# What needs to be done
Retype the entries below exactly, but begin at the line containing "This screenshot has height=376, width=600." and end at the last line.

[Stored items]
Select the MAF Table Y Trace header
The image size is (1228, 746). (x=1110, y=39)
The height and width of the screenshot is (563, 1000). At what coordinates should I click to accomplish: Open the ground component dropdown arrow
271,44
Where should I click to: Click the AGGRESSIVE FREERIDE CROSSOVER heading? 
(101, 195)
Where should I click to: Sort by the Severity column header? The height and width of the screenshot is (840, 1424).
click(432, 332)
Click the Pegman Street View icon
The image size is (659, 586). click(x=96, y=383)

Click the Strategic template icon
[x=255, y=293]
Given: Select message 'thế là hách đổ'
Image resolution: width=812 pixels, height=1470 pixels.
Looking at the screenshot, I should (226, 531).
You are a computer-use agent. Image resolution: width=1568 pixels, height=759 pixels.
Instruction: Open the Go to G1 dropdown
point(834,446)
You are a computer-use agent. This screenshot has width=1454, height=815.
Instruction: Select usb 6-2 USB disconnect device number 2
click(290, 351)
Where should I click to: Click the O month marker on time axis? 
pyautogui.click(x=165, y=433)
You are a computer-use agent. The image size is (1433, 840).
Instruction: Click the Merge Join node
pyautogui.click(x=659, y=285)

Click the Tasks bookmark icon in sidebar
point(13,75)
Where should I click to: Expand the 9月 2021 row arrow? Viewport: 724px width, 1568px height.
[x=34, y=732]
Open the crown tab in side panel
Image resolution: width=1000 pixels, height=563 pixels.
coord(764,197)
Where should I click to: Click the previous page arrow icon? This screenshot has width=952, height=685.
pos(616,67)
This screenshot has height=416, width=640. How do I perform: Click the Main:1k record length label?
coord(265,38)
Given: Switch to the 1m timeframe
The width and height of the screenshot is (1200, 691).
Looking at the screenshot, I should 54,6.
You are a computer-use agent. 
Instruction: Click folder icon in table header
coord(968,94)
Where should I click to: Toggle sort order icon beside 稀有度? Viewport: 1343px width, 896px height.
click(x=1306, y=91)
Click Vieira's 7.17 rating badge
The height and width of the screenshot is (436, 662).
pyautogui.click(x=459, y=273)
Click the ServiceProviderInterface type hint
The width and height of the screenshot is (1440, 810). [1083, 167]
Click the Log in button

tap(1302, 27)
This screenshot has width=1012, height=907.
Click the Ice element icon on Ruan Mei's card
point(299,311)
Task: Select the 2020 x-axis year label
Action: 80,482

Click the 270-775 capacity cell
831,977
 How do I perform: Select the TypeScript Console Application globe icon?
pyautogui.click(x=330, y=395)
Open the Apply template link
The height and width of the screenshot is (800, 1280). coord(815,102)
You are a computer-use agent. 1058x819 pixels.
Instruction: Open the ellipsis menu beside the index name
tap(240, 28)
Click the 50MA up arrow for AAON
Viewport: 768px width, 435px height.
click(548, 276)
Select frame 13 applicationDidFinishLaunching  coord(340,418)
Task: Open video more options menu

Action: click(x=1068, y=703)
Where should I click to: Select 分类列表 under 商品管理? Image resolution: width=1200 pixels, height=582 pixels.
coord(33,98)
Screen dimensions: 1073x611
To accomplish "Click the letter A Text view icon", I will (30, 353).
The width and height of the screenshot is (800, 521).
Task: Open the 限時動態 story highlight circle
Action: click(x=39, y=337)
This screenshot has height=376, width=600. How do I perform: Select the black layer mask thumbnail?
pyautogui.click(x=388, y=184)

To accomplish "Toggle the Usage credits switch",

# Reply
This screenshot has height=376, width=600. How do I perform: Select the black layer mask thumbnail?
pyautogui.click(x=388, y=184)

To accomplish "Toggle the Usage credits switch",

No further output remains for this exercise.